### Problems to solve
**1.** From the Photobox Airflow case study below, output the passage starting at "Figure 1: Airflow" and ending at "what they used.", copied word for word and placed ahead of the data.
**2.** Answer these questions using the Photobox Airflow case study below, not the data that follows it:
(a) Which relational database does Airflow use to store its internal state?
(b) Which Infrastructure as Code tool was Photobox already using for their projects?
(c) What kind of metrics does Airflow publish?
**3.** Resume the Photobox Airflow case study below from its last sentence, continuing the write-up itself rather than the data after it.

### Page excerpt
+-------+

Infinity Works proposed first carrying out initial analysis of the pipelines, finding and removing redundant or obsolete pipelines to reduce the size of the problem space. This would reduce the effort required to introduce a better scheduling system to provide retries, dependency management, monitoring and alerting. With monitoring in place, it was then possible to examine the performance of each pipeline and target performance optimization work on the most valuable pipelines.
To improve the scheduling and management of pipelines, Infinity Works proposed the use of Airflow. Airflow is an open source data orchestration tool that can be used for pipeline scheduling, dependency management, and execution of tasks. Airflow was selected, because it is already in use at Photobox, and only required a small amount of customization to meet the requirements.
Airflow has built-in capabilities that make use of the Postgres relational database to store its internal state. Infinity Works felt that this was a good fit for this project, using AWS RDS (Relational Database Service) to host the database engine in order to reduce management overhead (e.g. configuring encryption, backups, clustering etc.).
Figure 1: Airflow UI showing a selection of scheduled data pipeline tasks (pipeline names hidden).
Docker containers are used to build and deploy the Airflow setup. To build these containers, AWS build tooling (Code Pipeline, Code Build and Code Deploy toolchain) were used. The AWS build tooling is well integrated with AWS systems and uses Identity and Access Management (IAM) roles to ensure that pipelines meet the principle of least privilege – i.e. have the minimum amount of permissions required to do their job.
To run the Airflow cluster, AWS Elastic Container Service (ECS) using both Elastic Cloud Compute (EC2) and Fargate were selected as a compute platform.
ECS was selected because it is a flexible platform that allows for scaling up and down of dynamic workloads, allowing Photobox to only pay for what they used.
Fargate is a Serverless container platform that allows a Docker container to be executed on demand. Fargate reduces the amount of time required to manage compute infrastructure, because the underlying operating system is managed by AWS.
For Photobox and Infinity Works, the benefits of Infrastructure as Code – audit, reuse, change control, ability to create test environments and to recover from disasters – mean that developing using Infrastructure as Code techniques is a default position. To not use Infrastructure as Code techniques would be unusual. In this case, Photobox were already using CloudFormation for their projects, and Infinity Works have a lot of experience using the tool.
To monitor the platform and pipelines, Infinity Works proposed the use of CloudWatch. CloudWatch support is built-in to ECS, making the integration simple and cost-effective. Airflow publishes StatsD metrics, and Infinity Works proposed the use of a sidecar container – a container specifically designed to monitor the Airflow container – hosted CloudWatch Agent to gather metrics from the running Airflow cluster and feed these back to CloudWatch.

+-------+

### Data shown
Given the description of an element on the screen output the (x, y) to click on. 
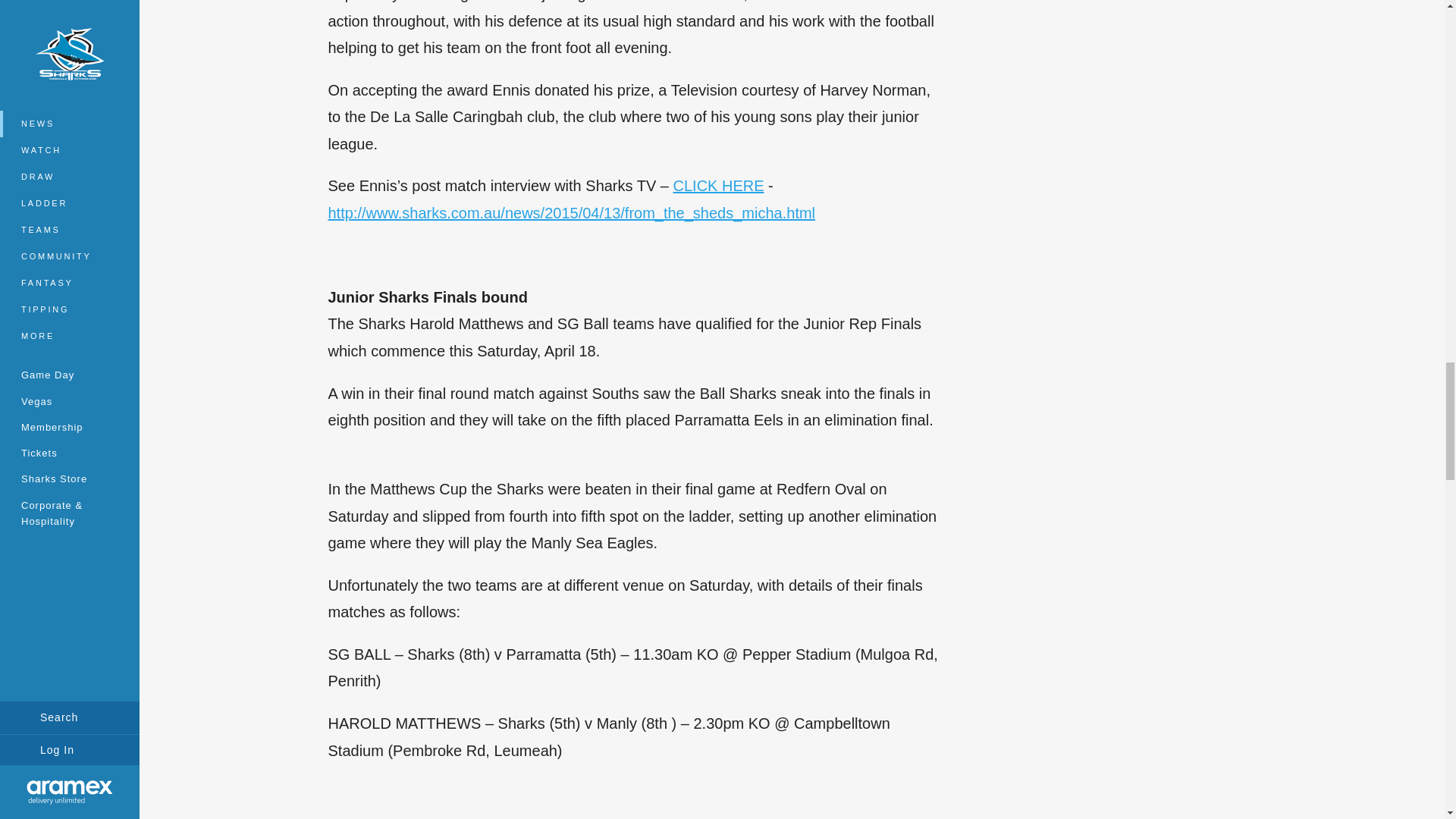
CLICK HERE (718, 185)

+-------+

### Task-by-task outputs
**1.**
Figure 1: Airflow UI showing a selection of scheduled data pipeline tasks (pipeline names hidden).
Docker containers are used to build and deploy the Airflow setup. To build these containers, AWS build tooling (Code Pipeline, Code Build and Code Deploy toolchain) were used. The AWS build tooling is well integrated with AWS systems and uses Identity and Access Management (IAM) roles to ensure that pipelines meet the principle of least privilege – i.e. have the minimum amount of permissions required to do their job.
To run the Airflow cluster, AWS Elastic Container Service (ECS) using both Elastic Cloud Compute (EC2) and Fargate were selected as a compute platform.
ECS was selected because it is a flexible platform that allows for scaling up and down of dynamic workloads, allowing Photobox to only pay for what they used.

**2.**
(a) Postgres
(b) CloudFormation
(c) StatsD metrics

**3.**
Dashboards were created in CloudWatch to provide a visual representation of system health.
CloudWatch alarms notify operators about resource usage on Fargate containers. This allows operators to resize container instances appropriately to the CPU and memory requirements of each data pipeline.
Infinity Works helped Photobox further improve their DevOps processes within the Data Engineering space by implementing best practices in Infrastructure as Code and CI/CD by the use of Infrastructure as Code to manage the Airflow cluster.
Infinity Works produced a report containing recommendations to the wider Data Engineering team on where the principle of least privilege, Role Based Access Control (RBAC), and AWS account separation could be used to improve the security of the solution without impacting the solution.
To improve visibility of the health of operational systems, Infinity Works implemented structured logging using CloudWatch logs. This enabled the use of CloudWatch Insights to query and analyse logs data in real-time. Processing and pipeline alerts were connected to Slack channels in order to prompt engineering teams to take action in the case of delays or failures of data pipelines.
With legacy infrastructure, it is unfortunately not always possible to fully utilise infrastructure-as-code and CI/CD to tear down and spin up infrastructure on demand. Some older instances running in EC2 were highly customised and could not easily be rebuilt from a template. For these situations AWS EC2 Lifecycle Manager was used to protect the instances, providing backups, rollback capabilities and the ability to easily recover from disasters, whilst causing minimal change to the instances themselves, thus reducing risk of introducing unforeseen issues in unknown code.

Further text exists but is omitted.